In the first part of the thesis, we propose to apply NOMA to MEC for facilitating computation offloading. We first study power allocation for a multi-cluster NOMA network. We derive optimal solution for cross-cluster and inner-cluster power allocation to maximize the sum rate, and demonstrate the superiority of NOMA over OMA. On this basis, we investigate the resource allocation of NOMA-assisted single-cell MEC systems. We first consider a wirelessly powered MEC system. We propose a greedy offloading decision combined with optimal resource allocation, and show that while NOMA obtains the same computation rate as OMA, it achieves increased fairness. We then consider a MEC system, which employs multi-carrier NOMA for offloading. We propose low-complexity near-optimal solutions for sub-channel assignment, and optimal joint computing resource and transmission power allocation.

In the second part of the thesis, we study the problem of transmission energy minimization for multi-cell MEC systems, now employing OMA. We first consider the scenario, where each user only offloads to its nearest base station.
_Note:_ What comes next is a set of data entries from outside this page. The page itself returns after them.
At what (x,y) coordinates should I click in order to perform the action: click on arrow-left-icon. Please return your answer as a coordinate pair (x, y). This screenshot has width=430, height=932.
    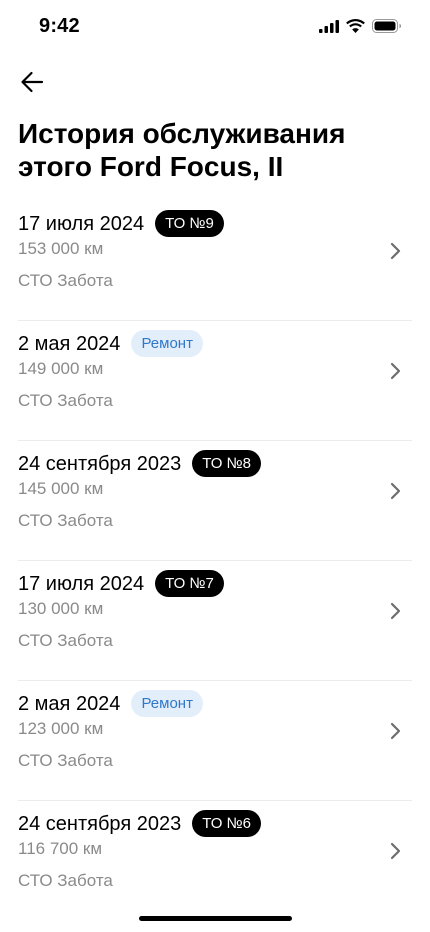
    Looking at the image, I should click on (32, 82).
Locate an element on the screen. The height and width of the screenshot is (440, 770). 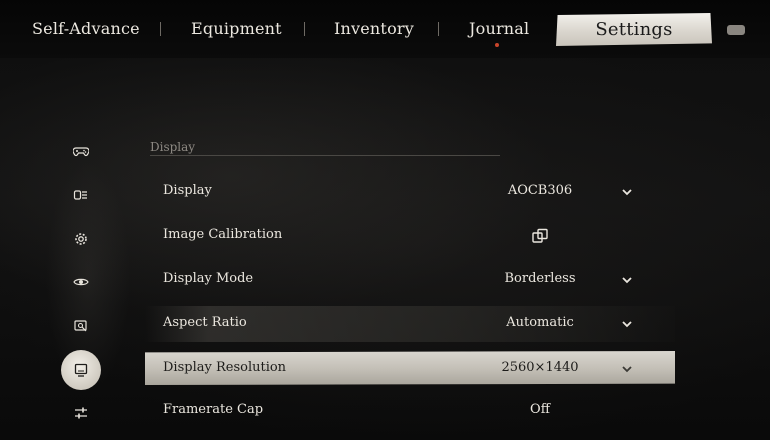
gamepad-icon is located at coordinates (81, 151).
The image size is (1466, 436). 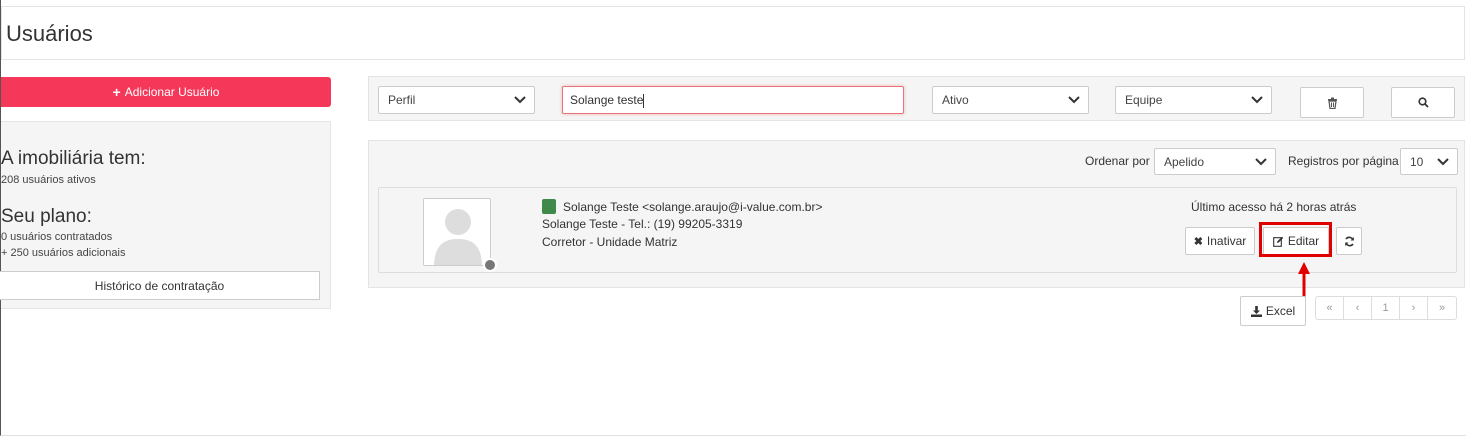 I want to click on team-select: Equipe, so click(x=1194, y=100).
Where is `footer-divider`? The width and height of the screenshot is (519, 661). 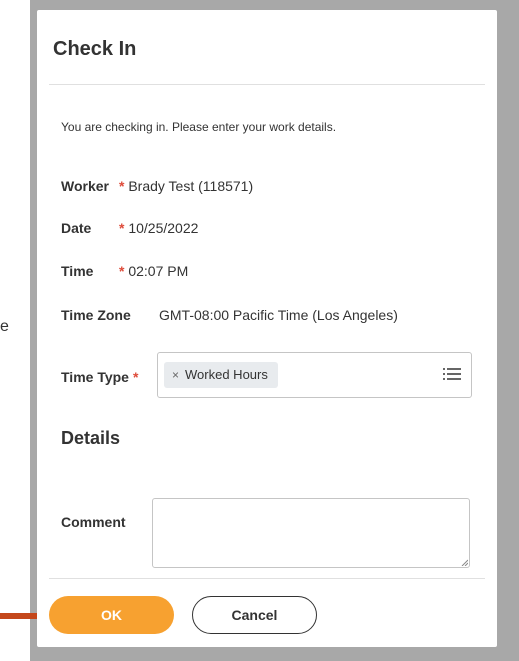 footer-divider is located at coordinates (267, 578).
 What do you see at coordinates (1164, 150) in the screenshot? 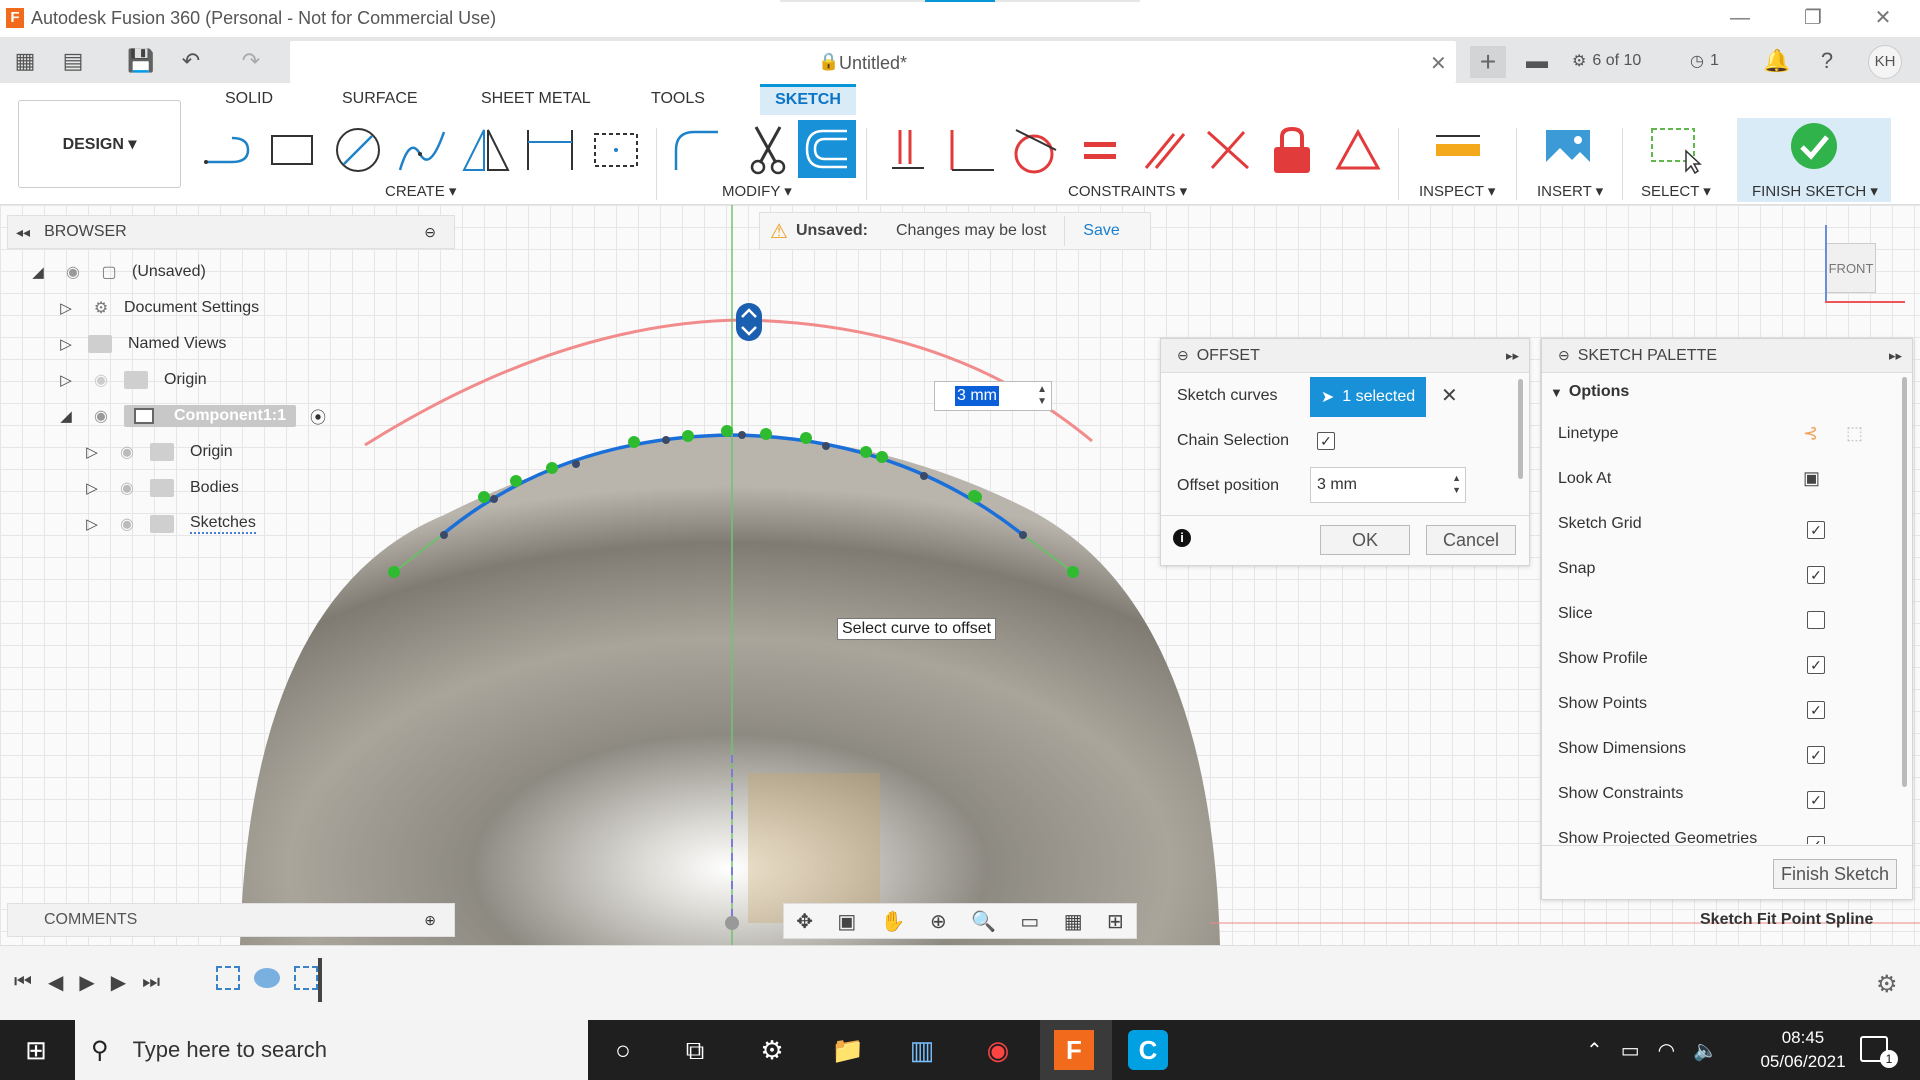
I see `parallel-constraint-icon` at bounding box center [1164, 150].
We transform the network-wide resource allocation into a convex optimization problem, and propose a distributed algorithm that achieves optimal solution. We then investigate the more general scenario, where each user can offload to multiple base stations for parallel processing. We first show that the joint resource allocation problem is non-convex. We study the complexity of optimizing a part of the system parameters, and based on these results propose an iterative algorithm that converges to a local optimum. 

The results in this thesis reveal the importance of advanced transmission techniques for computation offloading and the necessity of joint communication and computing resources allocation in various MEC systems.